Wikipedia.「List of newspapers by circulation」.
https://en.wikipedia.org/wiki/List_of_newspapers_by_circulation,(参照2023-03-18)

プレゼンは大絶賛されるも「現実と理想は違うんだ」と言われてしまった

(スライドを示して)テーマは、「破壊と創造」でやろうと思っていました。これは(その資料ですが)、数百枚に及ぶ戦略を提案書に書いてプレゼンをしました。

これは信じられないぐらい大絶賛されました。「ワクワクした」とか「自分たちでも成長できる」とか「楽しそうだ」とか「あなたは変えてくれそう」とすごく言ってくれました。本当に気持ちよかったので、自信満々にプレゼンテーションしていたんじゃないかなって思います。

「もうこれで新聞業界は安泰だな」みたいに安直に思っていたのですが、そう思いきや、私の提案は却下されるという事態に陥りました。何が起きたかというと、いわゆる保守派の方々、今を変えたくないという人たちがいて、すごく攻撃をされました。「絶対にできません」と言われたり、「現実と理想は違うんだ」と、目を見ながら言われたりしました。

旧態依然の保守派がやはりいて、「変えたくないし変わりたくない」と。この気持ちもわかるんですよ。なんだろうなぁ、保守派の人たちは今まで踏ん張って支えてきた結果で今があるので、「なんで今から苦労しなきゃいけないんだ」とか思うので、(その気持ちは)わからなくはなくて、現状維持を断行したというのが結果でした。私は(その時にDXを進めるのは)無理だなぁと思いました。

改革が反旗を翻し、プロジェクトがスタート

しかし、実は改革派というか、苦しい現場や若い世代が反旗を翻していて、やらなきゃいけないと思っていた人が、経営に直訴することがお客さまの中で起きました。

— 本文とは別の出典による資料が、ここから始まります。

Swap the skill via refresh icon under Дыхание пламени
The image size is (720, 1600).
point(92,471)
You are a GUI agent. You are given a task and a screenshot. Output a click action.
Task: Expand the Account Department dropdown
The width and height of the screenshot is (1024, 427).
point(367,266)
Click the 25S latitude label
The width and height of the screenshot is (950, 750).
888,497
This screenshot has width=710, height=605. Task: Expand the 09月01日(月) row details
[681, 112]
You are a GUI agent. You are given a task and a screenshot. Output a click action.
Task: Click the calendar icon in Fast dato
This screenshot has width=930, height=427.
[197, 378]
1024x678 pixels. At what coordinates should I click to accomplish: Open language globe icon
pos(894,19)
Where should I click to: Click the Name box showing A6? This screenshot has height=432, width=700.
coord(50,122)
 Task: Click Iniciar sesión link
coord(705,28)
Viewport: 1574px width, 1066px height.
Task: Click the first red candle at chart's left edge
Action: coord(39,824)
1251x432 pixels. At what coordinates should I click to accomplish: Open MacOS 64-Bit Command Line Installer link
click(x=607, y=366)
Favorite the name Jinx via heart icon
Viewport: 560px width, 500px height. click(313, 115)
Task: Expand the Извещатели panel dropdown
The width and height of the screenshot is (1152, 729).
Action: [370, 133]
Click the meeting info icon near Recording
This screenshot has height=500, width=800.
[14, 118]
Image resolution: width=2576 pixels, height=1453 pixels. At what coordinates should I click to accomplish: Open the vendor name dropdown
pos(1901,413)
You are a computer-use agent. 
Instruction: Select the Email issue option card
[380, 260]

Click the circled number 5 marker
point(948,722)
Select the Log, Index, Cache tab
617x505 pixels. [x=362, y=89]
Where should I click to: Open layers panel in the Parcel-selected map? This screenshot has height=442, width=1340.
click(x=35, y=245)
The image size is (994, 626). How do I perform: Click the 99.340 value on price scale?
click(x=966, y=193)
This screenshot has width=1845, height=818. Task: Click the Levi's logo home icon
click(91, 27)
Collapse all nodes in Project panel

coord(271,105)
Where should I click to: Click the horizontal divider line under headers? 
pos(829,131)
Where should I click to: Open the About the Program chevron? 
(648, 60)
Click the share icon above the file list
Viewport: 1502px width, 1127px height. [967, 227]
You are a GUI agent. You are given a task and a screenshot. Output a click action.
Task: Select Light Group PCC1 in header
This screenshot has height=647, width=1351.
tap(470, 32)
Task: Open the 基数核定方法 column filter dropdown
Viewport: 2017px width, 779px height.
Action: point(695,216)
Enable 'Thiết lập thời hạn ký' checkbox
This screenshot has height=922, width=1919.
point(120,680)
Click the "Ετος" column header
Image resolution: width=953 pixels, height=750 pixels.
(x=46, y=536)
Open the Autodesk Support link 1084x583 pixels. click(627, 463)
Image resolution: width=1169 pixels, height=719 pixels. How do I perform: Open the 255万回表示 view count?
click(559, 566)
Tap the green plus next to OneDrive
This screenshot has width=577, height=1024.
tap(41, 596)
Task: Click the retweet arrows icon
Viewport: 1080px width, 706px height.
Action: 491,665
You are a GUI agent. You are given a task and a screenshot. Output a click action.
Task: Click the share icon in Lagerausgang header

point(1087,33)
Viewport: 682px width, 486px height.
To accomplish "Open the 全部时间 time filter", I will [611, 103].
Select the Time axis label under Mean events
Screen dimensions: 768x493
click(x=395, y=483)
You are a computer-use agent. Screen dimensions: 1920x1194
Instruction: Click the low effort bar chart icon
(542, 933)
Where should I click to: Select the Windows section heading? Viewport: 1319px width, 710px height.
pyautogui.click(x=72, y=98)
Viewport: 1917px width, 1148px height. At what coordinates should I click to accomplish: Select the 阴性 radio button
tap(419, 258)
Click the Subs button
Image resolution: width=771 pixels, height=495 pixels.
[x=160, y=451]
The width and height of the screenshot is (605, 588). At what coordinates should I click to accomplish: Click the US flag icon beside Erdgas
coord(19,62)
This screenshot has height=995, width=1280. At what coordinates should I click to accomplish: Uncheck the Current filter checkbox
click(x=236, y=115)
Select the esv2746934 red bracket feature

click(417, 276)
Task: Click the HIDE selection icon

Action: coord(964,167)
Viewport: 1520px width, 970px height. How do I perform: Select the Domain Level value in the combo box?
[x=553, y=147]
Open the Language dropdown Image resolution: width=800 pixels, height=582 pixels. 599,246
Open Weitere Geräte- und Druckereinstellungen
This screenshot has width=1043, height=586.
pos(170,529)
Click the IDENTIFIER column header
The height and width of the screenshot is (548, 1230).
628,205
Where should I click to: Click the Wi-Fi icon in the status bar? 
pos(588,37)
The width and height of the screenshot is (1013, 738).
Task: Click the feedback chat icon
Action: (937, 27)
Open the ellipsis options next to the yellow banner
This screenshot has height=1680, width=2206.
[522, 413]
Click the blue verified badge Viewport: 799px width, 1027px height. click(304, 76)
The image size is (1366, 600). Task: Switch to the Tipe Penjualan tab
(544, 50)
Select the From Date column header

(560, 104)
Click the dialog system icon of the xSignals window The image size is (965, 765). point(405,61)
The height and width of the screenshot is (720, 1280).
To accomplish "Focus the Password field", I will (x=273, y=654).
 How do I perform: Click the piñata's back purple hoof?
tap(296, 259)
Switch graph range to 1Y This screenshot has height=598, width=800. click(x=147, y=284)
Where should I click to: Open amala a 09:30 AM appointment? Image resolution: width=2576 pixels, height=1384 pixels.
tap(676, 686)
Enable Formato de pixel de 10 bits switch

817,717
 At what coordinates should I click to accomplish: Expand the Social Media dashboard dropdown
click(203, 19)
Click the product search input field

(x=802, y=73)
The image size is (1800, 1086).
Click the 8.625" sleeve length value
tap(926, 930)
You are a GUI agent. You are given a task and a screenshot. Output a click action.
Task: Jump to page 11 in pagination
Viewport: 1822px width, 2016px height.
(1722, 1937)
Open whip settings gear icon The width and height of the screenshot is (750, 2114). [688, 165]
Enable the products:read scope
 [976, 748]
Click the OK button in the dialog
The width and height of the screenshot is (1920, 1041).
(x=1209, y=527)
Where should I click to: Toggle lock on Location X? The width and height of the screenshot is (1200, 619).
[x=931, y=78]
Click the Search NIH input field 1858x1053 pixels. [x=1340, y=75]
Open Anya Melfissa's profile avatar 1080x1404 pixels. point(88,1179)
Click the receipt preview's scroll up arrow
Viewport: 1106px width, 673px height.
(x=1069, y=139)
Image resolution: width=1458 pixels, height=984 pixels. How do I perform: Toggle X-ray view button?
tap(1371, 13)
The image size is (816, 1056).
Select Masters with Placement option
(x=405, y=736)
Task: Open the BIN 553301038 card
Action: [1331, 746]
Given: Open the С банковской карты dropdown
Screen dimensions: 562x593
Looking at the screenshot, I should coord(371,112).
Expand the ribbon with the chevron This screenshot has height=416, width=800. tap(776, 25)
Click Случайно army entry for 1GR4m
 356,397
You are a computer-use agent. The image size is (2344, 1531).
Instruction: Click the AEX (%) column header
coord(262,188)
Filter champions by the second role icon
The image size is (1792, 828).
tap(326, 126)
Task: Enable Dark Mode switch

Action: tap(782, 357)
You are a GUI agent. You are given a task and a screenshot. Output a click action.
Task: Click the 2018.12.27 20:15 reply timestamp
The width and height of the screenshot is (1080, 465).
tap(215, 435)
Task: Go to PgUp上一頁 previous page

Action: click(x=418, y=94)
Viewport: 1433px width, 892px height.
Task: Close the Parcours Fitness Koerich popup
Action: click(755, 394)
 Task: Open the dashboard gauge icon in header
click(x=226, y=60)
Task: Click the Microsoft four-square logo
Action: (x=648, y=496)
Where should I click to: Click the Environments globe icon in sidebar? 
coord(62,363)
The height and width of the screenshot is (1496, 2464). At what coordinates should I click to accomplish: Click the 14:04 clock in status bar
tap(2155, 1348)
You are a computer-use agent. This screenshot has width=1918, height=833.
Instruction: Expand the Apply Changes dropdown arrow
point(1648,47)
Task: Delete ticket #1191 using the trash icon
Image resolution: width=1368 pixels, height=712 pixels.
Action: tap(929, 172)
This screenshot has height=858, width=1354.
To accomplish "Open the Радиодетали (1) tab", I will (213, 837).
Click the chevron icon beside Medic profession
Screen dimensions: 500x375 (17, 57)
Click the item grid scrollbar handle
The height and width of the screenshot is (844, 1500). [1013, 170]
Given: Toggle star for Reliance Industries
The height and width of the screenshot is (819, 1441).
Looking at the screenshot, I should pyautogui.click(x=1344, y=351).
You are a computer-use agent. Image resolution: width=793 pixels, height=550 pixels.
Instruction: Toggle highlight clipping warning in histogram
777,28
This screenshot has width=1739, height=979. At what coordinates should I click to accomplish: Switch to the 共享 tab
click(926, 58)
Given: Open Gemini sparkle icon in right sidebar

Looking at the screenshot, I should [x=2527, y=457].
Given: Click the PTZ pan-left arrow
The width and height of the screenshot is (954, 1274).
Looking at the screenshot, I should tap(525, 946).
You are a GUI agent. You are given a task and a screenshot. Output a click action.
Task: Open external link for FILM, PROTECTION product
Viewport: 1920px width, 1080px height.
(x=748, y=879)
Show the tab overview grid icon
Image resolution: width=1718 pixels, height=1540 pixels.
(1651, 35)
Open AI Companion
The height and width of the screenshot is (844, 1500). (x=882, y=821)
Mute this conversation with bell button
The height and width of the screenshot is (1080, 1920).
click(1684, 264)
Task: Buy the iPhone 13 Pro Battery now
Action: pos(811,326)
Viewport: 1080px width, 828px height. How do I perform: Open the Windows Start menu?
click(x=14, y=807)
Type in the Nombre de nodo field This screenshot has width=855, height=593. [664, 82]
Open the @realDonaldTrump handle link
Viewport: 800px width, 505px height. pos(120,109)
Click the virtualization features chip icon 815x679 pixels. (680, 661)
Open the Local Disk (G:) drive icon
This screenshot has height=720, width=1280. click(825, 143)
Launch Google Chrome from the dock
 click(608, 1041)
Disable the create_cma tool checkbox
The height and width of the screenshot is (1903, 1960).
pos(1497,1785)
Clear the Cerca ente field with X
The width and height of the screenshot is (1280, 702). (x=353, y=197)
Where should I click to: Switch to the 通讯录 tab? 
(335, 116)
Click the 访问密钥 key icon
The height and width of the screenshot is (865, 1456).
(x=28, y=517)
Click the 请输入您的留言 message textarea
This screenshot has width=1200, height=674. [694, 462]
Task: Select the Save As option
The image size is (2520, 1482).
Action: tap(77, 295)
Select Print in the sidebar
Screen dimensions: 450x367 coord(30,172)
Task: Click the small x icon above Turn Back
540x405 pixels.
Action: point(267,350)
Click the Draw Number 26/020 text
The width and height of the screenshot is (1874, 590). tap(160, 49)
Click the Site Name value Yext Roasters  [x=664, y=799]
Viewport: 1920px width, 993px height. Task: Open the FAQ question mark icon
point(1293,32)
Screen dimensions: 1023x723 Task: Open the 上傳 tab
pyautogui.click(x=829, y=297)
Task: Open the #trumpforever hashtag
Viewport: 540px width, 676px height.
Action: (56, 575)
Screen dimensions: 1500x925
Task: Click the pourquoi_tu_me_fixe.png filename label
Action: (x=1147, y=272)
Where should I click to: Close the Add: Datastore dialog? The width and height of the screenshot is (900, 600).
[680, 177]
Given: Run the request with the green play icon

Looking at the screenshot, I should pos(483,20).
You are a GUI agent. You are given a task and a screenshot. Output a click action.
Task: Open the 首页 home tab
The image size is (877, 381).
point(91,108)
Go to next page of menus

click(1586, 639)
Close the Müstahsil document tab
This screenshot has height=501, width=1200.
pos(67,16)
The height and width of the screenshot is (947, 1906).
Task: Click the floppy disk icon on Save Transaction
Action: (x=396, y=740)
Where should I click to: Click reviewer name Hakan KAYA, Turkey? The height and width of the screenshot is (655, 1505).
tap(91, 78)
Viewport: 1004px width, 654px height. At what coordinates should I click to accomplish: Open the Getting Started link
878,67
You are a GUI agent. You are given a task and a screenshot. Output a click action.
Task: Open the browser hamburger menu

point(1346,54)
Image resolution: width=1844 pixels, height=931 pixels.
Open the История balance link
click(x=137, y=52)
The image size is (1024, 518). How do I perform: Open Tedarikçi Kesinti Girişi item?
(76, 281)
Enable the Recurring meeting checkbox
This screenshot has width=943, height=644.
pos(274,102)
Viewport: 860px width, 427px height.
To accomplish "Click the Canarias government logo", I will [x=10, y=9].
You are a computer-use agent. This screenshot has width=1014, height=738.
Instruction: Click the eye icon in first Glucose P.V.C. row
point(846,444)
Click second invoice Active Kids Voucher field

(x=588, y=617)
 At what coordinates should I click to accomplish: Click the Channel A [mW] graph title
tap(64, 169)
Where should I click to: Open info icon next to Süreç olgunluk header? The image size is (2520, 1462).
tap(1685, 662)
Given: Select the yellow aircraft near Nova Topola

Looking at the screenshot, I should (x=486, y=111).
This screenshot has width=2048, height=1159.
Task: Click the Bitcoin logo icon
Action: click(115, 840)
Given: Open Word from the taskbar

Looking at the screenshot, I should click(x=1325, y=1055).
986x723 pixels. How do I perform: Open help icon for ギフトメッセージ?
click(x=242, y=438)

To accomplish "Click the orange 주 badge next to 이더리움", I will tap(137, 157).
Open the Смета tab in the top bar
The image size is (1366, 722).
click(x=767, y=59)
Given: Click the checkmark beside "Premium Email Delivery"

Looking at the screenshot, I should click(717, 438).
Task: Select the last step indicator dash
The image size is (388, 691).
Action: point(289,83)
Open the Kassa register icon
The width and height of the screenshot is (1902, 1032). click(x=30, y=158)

後にお客さまから後日談としてもらった資料なのですが、嘆願書を書いて経営に提出をすることがありました。これは中を見たら、けっこうな枚数ありました。どんなことが書いてあるかというと、これを読み上げると涙が出る感じのことがいっぱい書いてあります。すごくいい、やりたいという気持ちが伝わってくるようなもので。経営者はこれを見て、「やってやりたいな」と思ったのか「あのプレゼンテーションをもう1回やってくれ」と言ってくれたので、私がもう1度やって、そこで決まりました。

プロジェクトはまさにこれは新聞社の存続を賭けるプロジェクトとしてスタートしました。

始まったらまぁ国会答弁みたいなもので、総論賛成で各論反対からの激論が始まるようなかたちでした。お互いの主張がぶつかり合って妥協点や最適解をみつけようとする激論が交わされながらやっていきました。